Given all that we know about the leadership of the civil rights movement--King and Ralph Abernathy and their Southern Christian Leadership Conference--it makes sense that we would understand black religion and black churches as immutably political. While studying the churches and their relationships to their respective communities in an earlier era, I was astonished to discover how wrong this assumption is. At the eve of the movement, the institutional primacy of the churches was giving way to a more diversified secular sphere, a necessary precondition before an overtly politicized movement for freedom and democracy using churches as staging areas could take place. The unambiguously political movement of the 1950s and 1960s that drew on many principles of Christianity and radiated from many, although by no means all, black churches was possible only when churches came to exert less control over members' daily lives. It was not until the churches become less insular and more outwardly focused that they would become settings from which to wage political struggles.
There was something medieval about both presidential candidates' recent appearance with Rick Warren  at his Saddleback Church in Orange County, California, on August 16 to talk about a range of personal issues (disguised as "social issues") with "faith" at the top of the list. Obama, already polling relatively well among those voters who count themselves as religious, wants the evangelical vote too. Whether he managed to make inroads there is not yet clear.

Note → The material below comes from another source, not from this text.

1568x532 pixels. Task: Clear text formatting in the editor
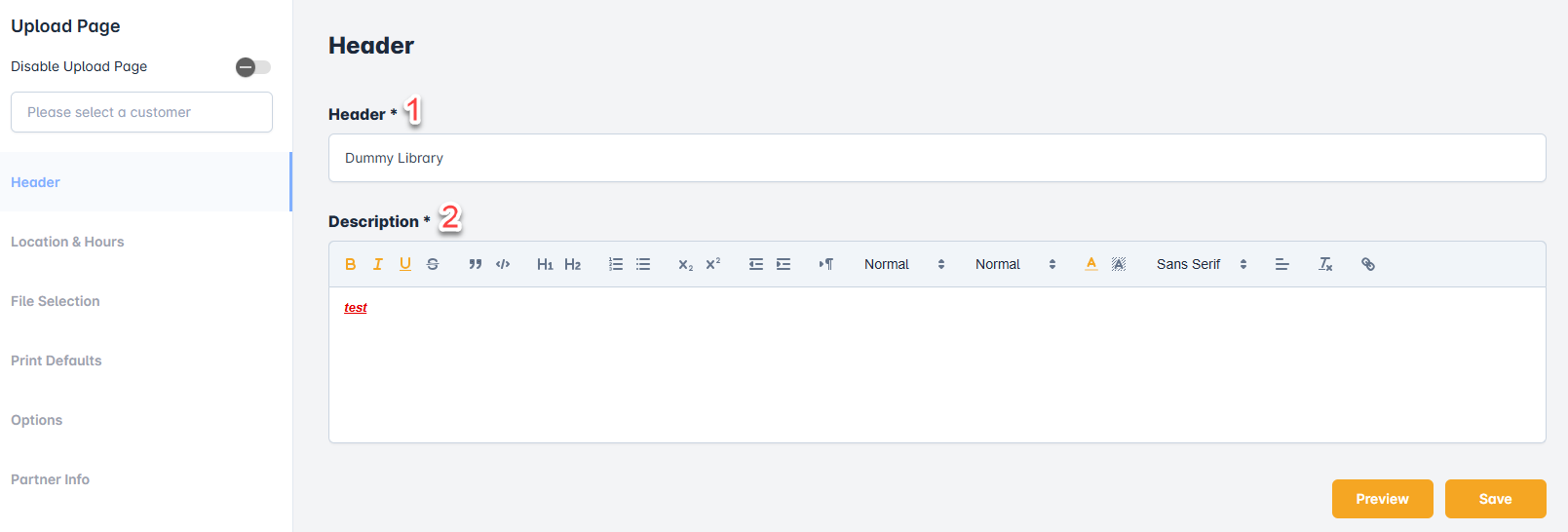(x=1325, y=264)
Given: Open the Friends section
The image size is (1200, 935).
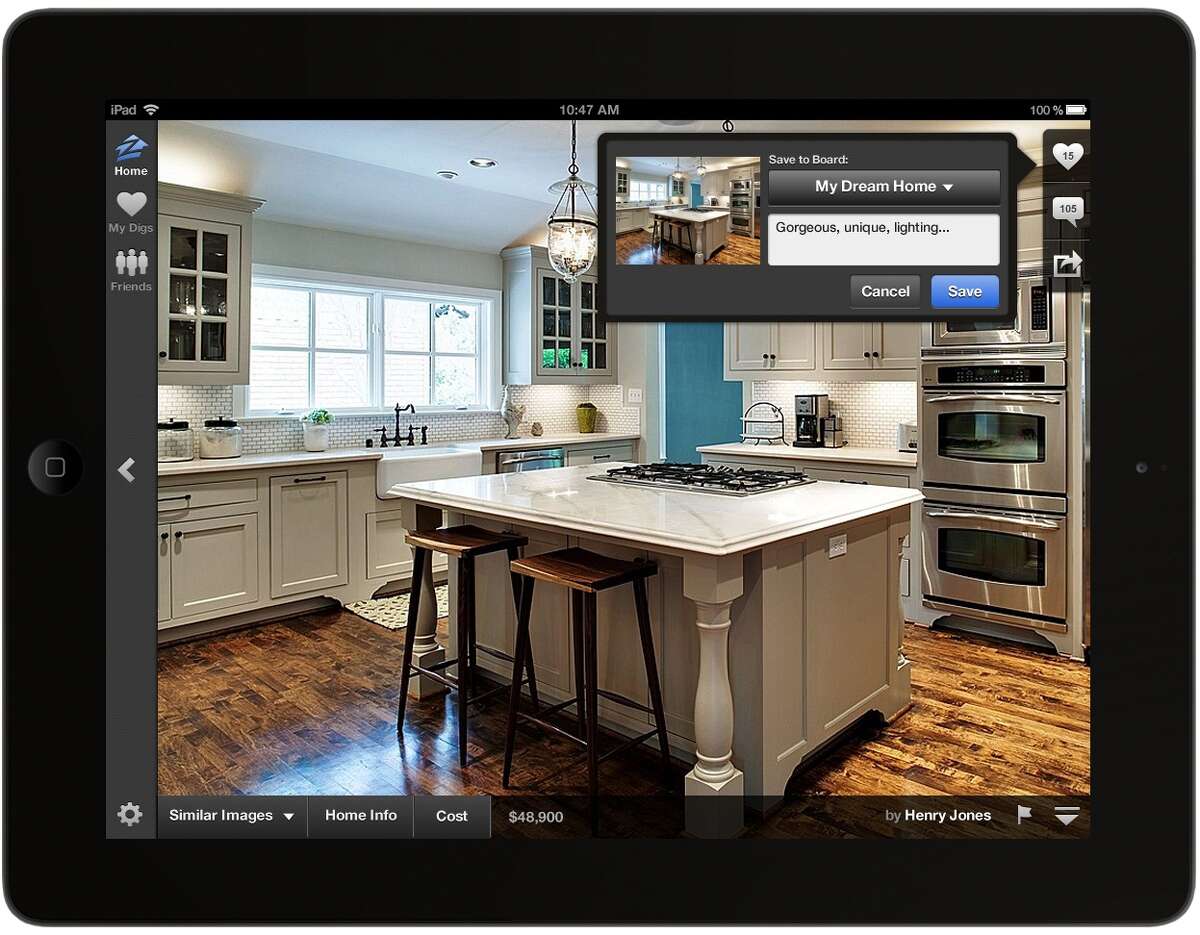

What is clear is that with Obama's participation, Rick Warren was the big winner in the Saddleback Church event. Warren is now one step closer to achieving his dream of putting God before politics. The bond between evangelical Christianity and the Republican Party has effectively been severed. Aside from the political implication of the principle of "God First"--the meaning of which has always been open to interpretation--Obama's eagerness to embrace Warren's political stance (disguised as politically neutral) would have given comfort to the theologically and socially conservative Martin Luther King Sr. and members of his generation, many of whom opposed the explicitly political civil rights activism of Martin Luther King Jr. The pre-civil rights movement generation of black lay and ordained church leaders put God and faith claims before anything else because they were excluded from larger secular civil society.
Obama's reasons for appearing with Rick Warren and discussing the details of his Christian faith probably have more to do with political opportunism than anything else. No one would disagree that Obama is a beneficiary of the civil rights movement. Nor should anyone argue that the movement would pave the way for only one sort of black leader. So when we watch the political extravaganza in Denver, let us understand that for all the obvious symmetries, Obama does not walk quite so much of the walk--nor talk so much of the talk--of the man who gave that famous speech forty five years ago.